Mais tarde, aconteceu também com José Eduardo dos Santos e muitos dos seus colaboradores, transformados em símbolos absolutos da corrupção nacional, muitas vezes sem considerar contextos, nuances e responsabilidades mais amplas.
O mesmo aconteceu com Ngola Kabangu, Abel Chivukuvuku, Adalberto Costa Júnior e outras figuras políticas que, em diferentes momentos, viram os seus nomes arrastados para o julgamento impiedoso da opinião pública.
E agora vemos isso repetir-se com nomes como Higino Carneiro, o general Furtado e Ju Martins, envolvidos em campanhas onde se misturam factos, rumores, interesses internos e insinuações.
O problema é que esse ambiente cria medo dentro do próprio partido. Muita gente cala-se não porque concorda, mas porque sabe que amanhã pode ser a próxima vítima. Quando a política deixa de ser debate de ideias e passa a ser gestão de dossiês, ninguém se sente realmente seguro.
Por isso, o diálogo continua a ser o melhor caminho. Mas um diálogo verdadeiro, não daqueles feitos apenas para manter cargos ou preservar interesses.
O MPLA precisa de reflectir seriamente sobre o que quer ser no futuro: continuar a ser uma força estruturante da nação ou transformar-se num espaço permanente de ajustes de contas internos.

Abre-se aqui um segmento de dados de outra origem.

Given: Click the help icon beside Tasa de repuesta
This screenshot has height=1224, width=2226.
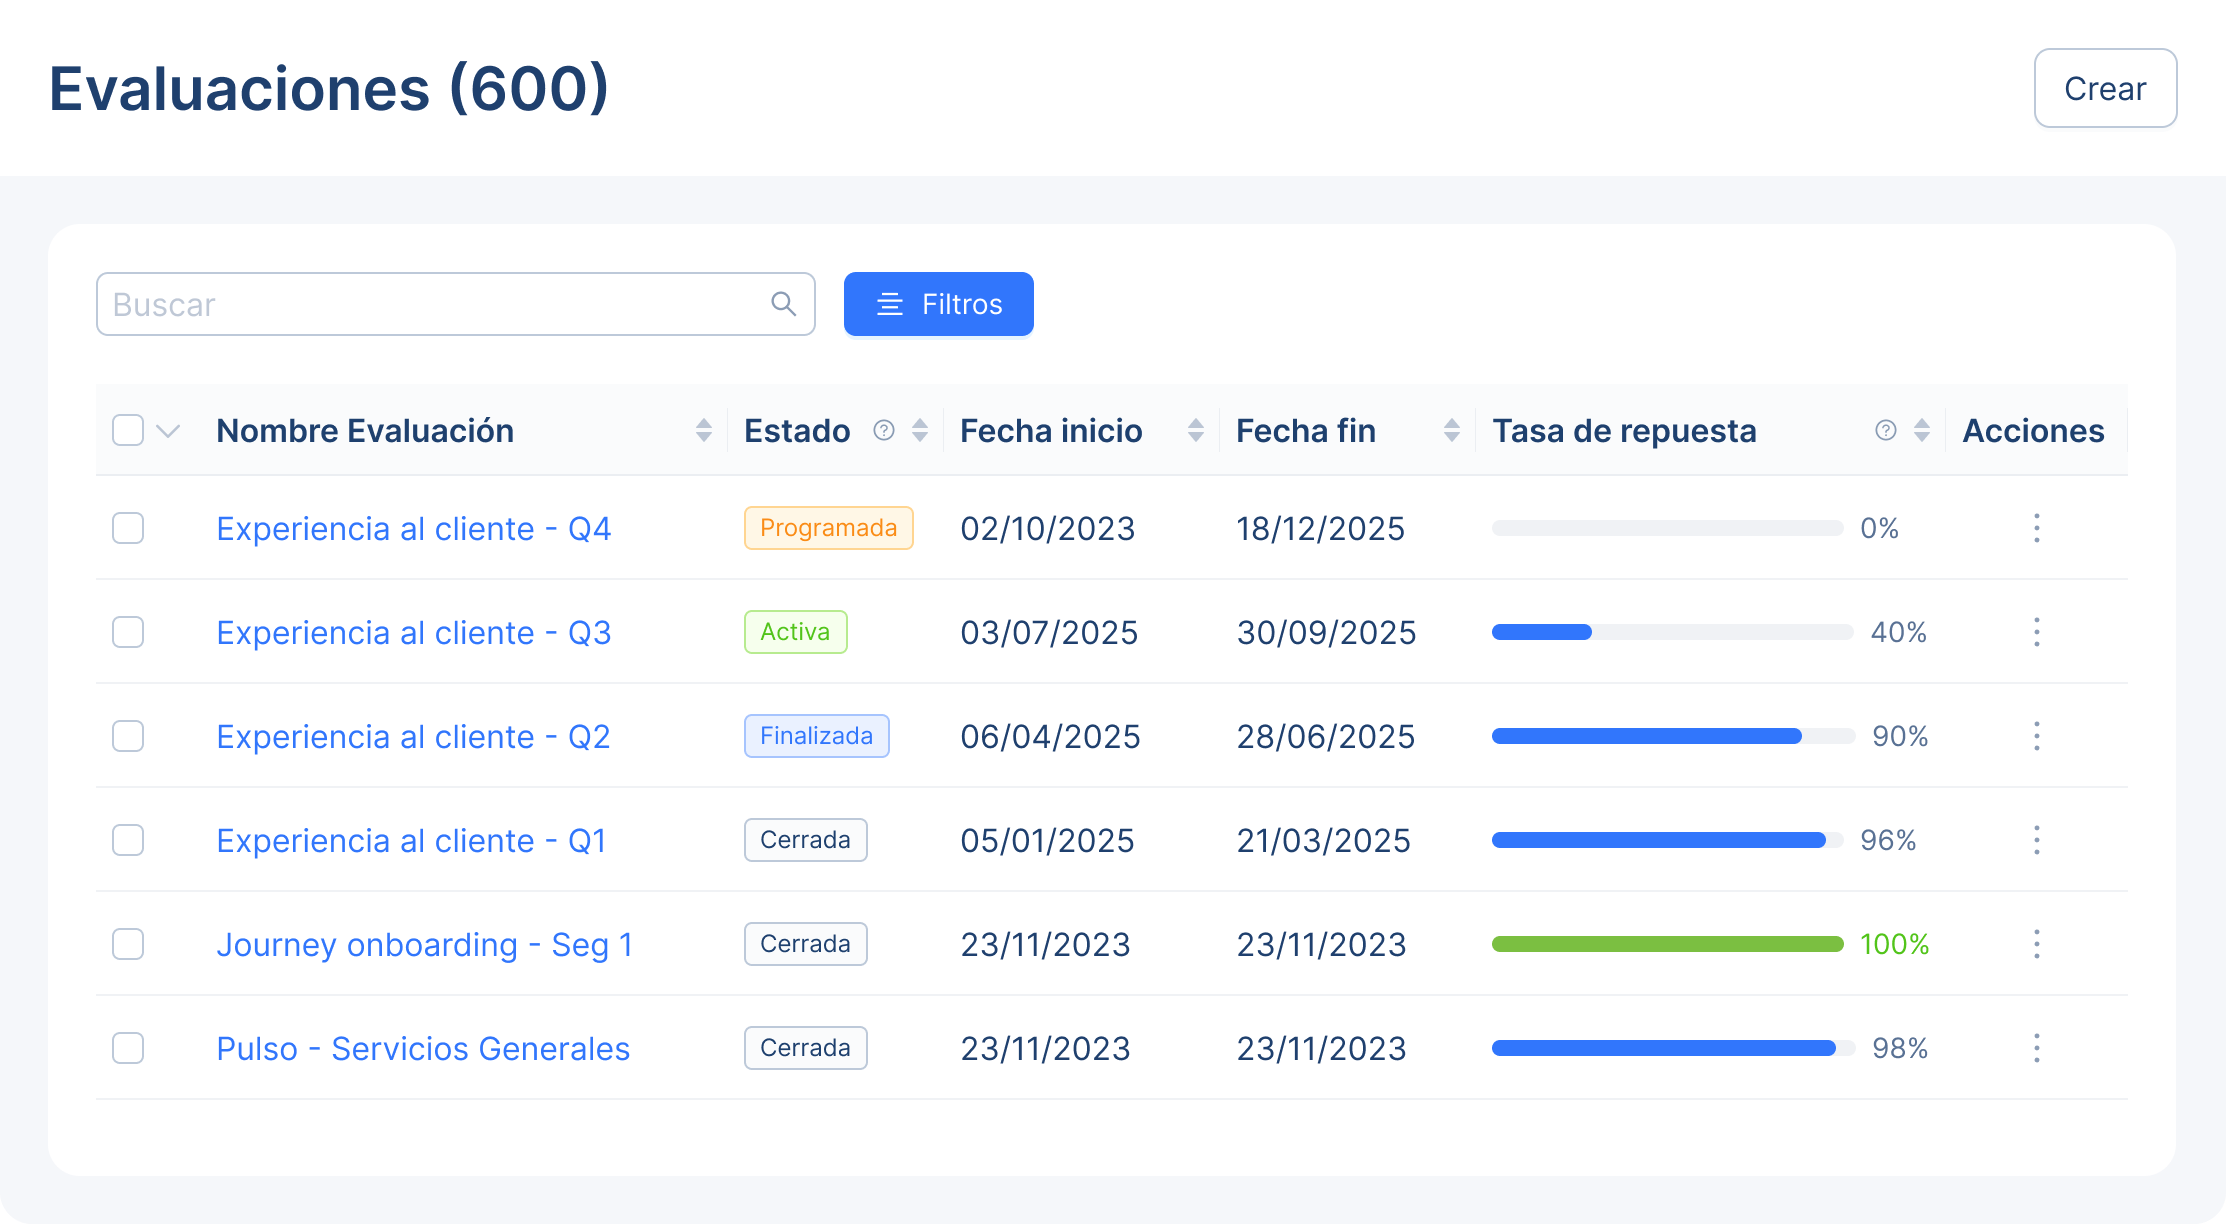Looking at the screenshot, I should (x=1886, y=430).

Os sinais de desgaste do partido já foram dados muitas vezes. Alguns ignoraram por arrogância, excesso de confiança ou pela ilusão de que o poder nunca acaba. Mas a história africana mostra exactamente o contrário: muitos partidos fortes não caíram apenas por causa da oposição. Caíram porque se destruíram por dentro, perderam capacidade de ouvir, afastaram-se do povo e confundiram lealdade partidária com culto à liderança.
E aqui entra a responsabilidade dos jovens intelectuais do MPLA, sobretudo daqueles que hoje fazem parte do Comité Central e de outras estruturas importantes.
Essa nova geração precisa de perceber que a sobrevivência de um partido não depende apenas de defender o líder do momento. Depende, acima de tudo, de preservar a credibilidade institucional, a autoridade moral e a confiança popular.
Defender o partido não significa esconder erros nem silenciar críticas. Significa impedir que ambições pessoais destruam um património político construído ao longo de décadas. Significa trocar intrigas por debate sério, bajulação por pensamento crítico e oportunismo por responsabilidade histórica.
Também não basta aproveitar os benefícios que o partido oferece — cargos, influência, protecção ou estatuto. Em tempos difíceis, exige-se coragem política e intelectual. Exige-se gente capaz de dizer verdades incómodas, mesmo quando isso desagrada aos círculos do poder.
Porque, no fim das contas, os partidos raramente morrem apenas pelos ataques de fora. Muitas vezes, começam a morrer quando os seus melhores quadros escolhem o silêncio em vez da responsabilidade.